ABSTRACT
Aim: This prospective
study aims to investigate the factors influencing voriconazole
trough concentration
(Cmin), develop a population pharmacokinetics (PPK)
model and recommend an appropriate voriconazole dosing regimen for
children with hematological malignancies.
Methods: Prospectively enrolled a total of 70 children aged
<18 years and 149 samples. The factors influencing
voriconazole Cmin were analyzed by univariate analysis
and multiple linear regression analysis. Nonlinear mixed effects
modeling (NONMEM) was applied to establish the PPK model. Dosage
simulation based on albumin (ALB) levels and CYP2C19 genotype.
Results : Multiple linear regression results demonstrated that
route of administration, ALB and concomitant administration with
glucocorticoid (GLU) and proton pump inhibitors (PPIs) were significant
factors of voriconazole Cmin. A one-compartment model
could best describe the pharmacokinetics of voriconazole. The extensive
metabolizers (EM), ALB were significant covariates of clearance (CL).

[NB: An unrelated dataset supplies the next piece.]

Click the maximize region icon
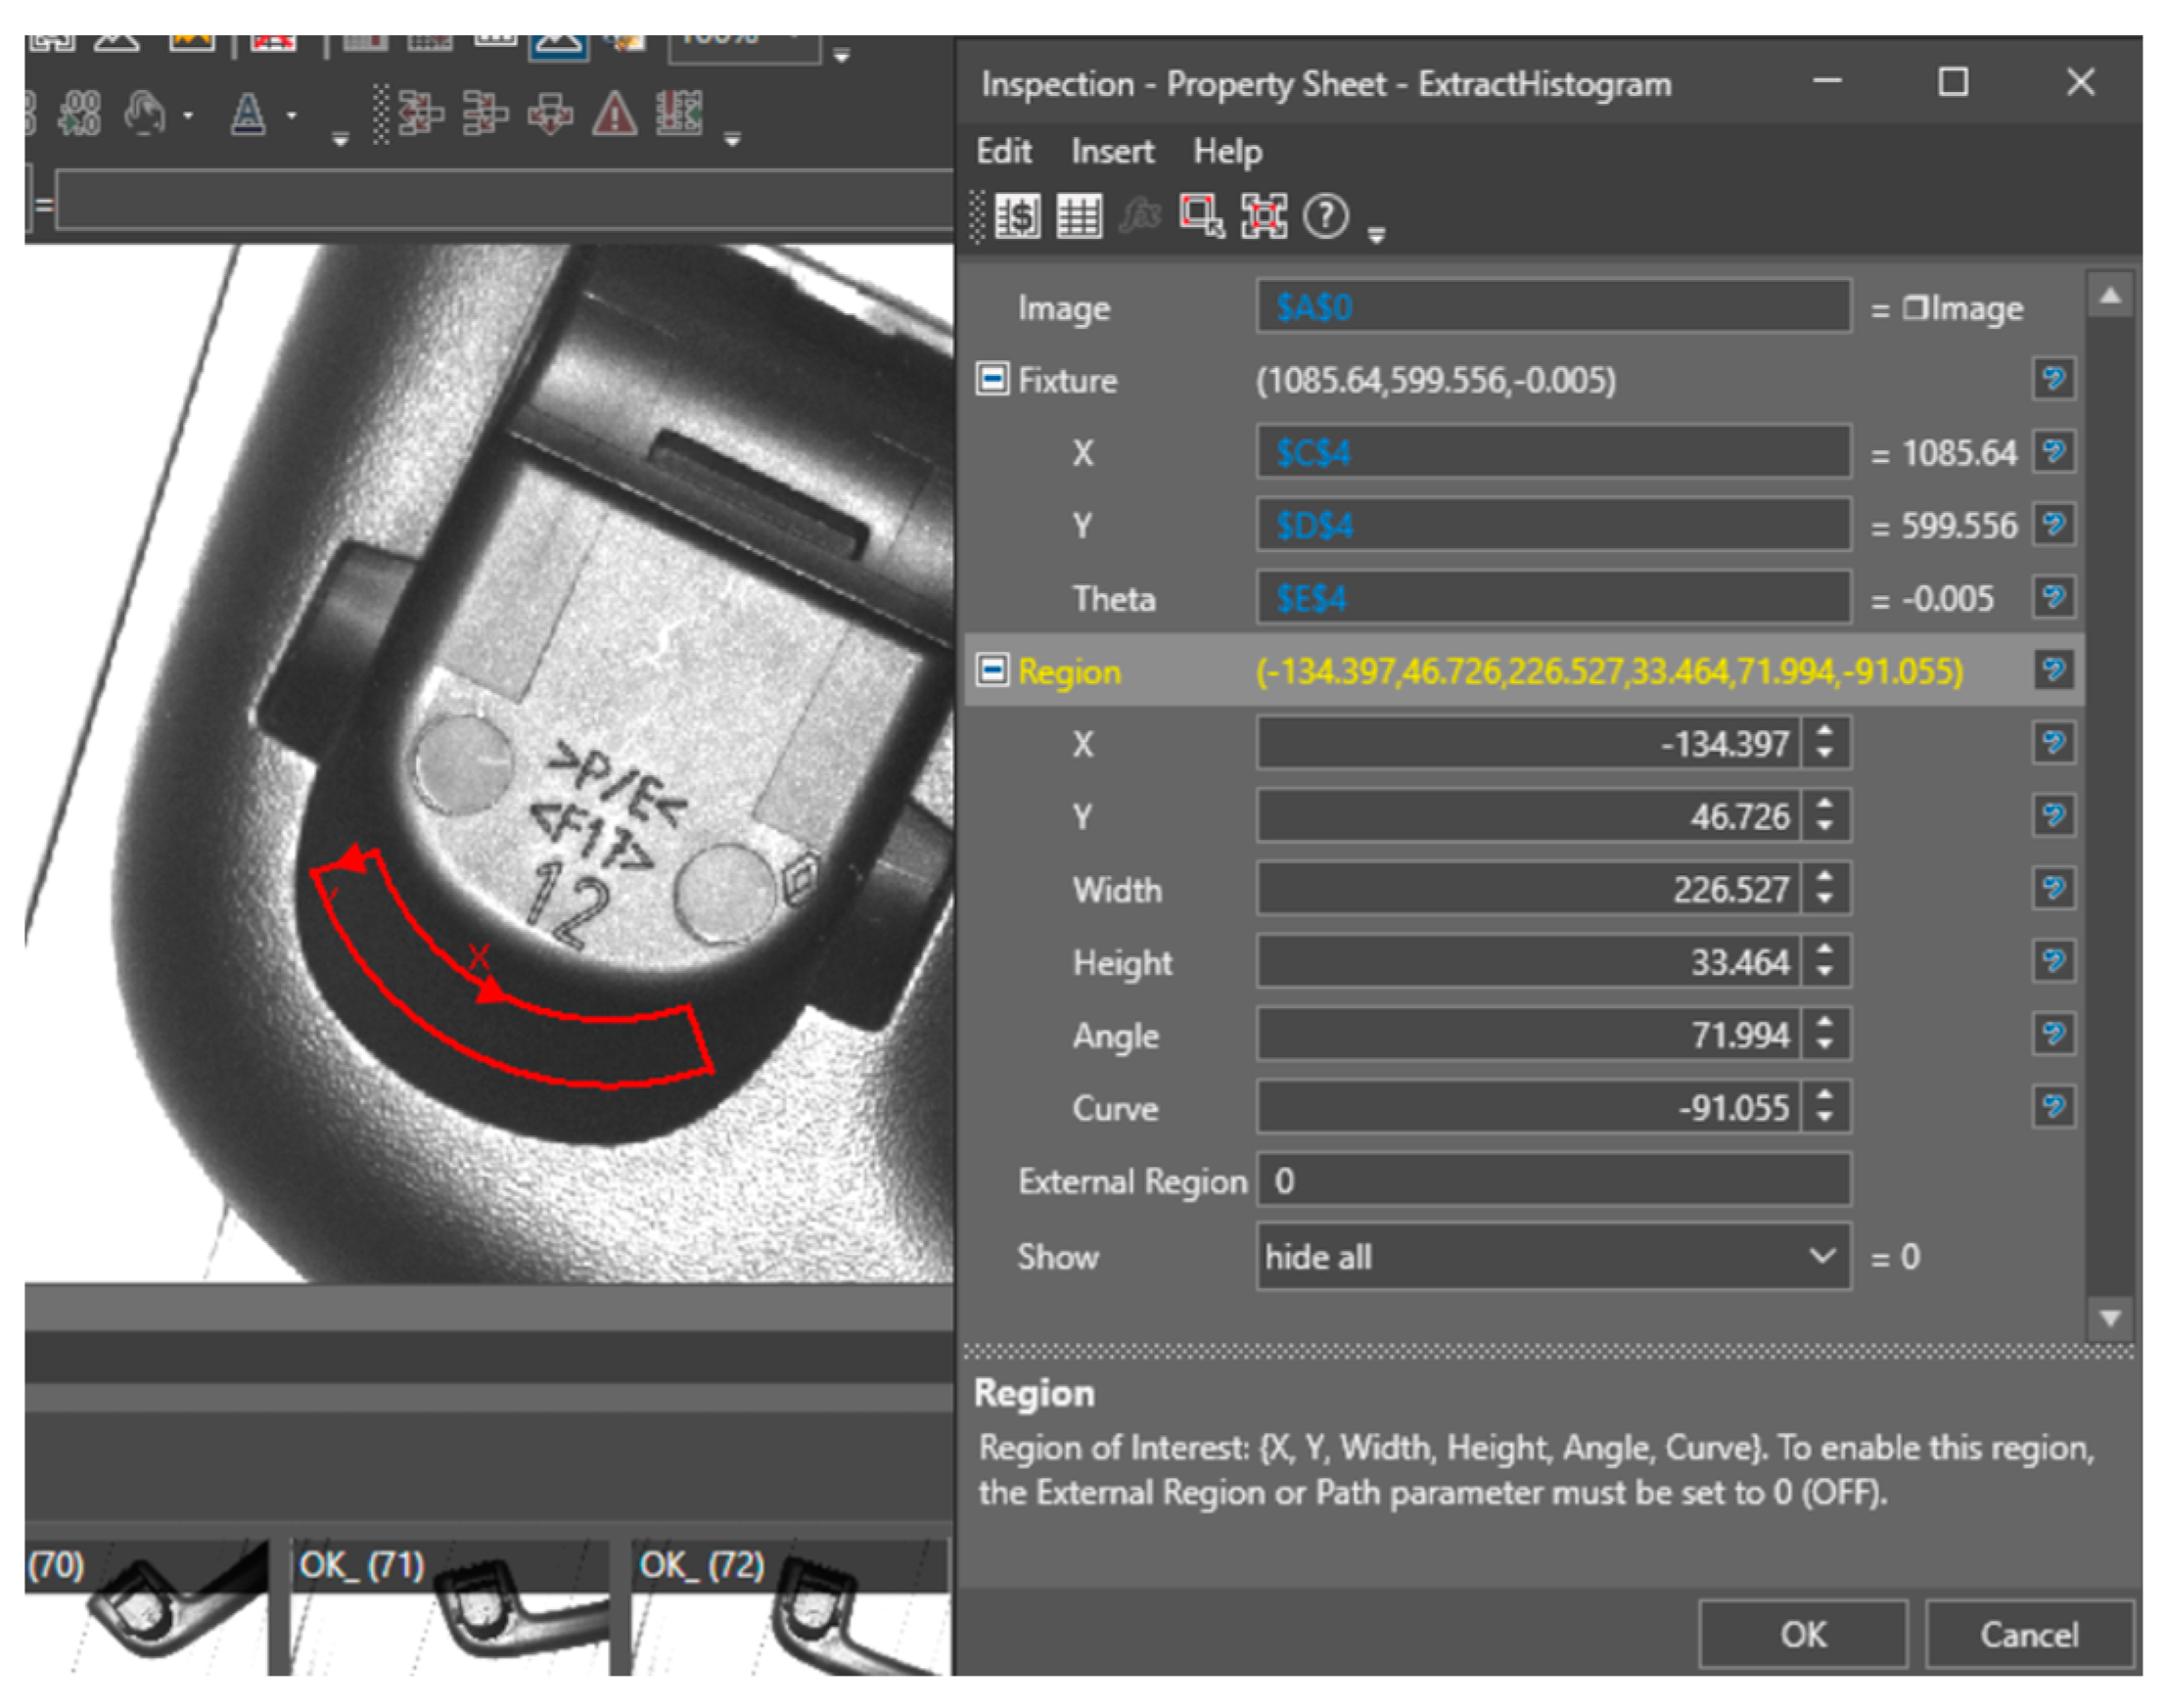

The typical value of CL, the volume of distribution (V) and oral
bioavailability (F) were 1.52 L/h, 35.7 L and 0.909, respectively. The
recommended dosing regimens for EM patients with ALB level of
20.0~35.0 g/L, 35.1~45.0 g/L and
45.1~55.0 g/L were4, 8 and 12 mg/kg intravenously or
orally twice daily, respectively, and were 2, 4 and 7 mg/kg by
intravenous or oral administration twice daily for non-EM.
Conclusion : We found that route of administration, ALB and
co-administration of GLU and PPI had quantitative relationships with
voriconazole Cmin. The combination of CYP2C19 genotype
and ALB levels to determine the initial dosing regimen of voriconazole
could provide a reference for individualized treatment in children with
hematological malignancies.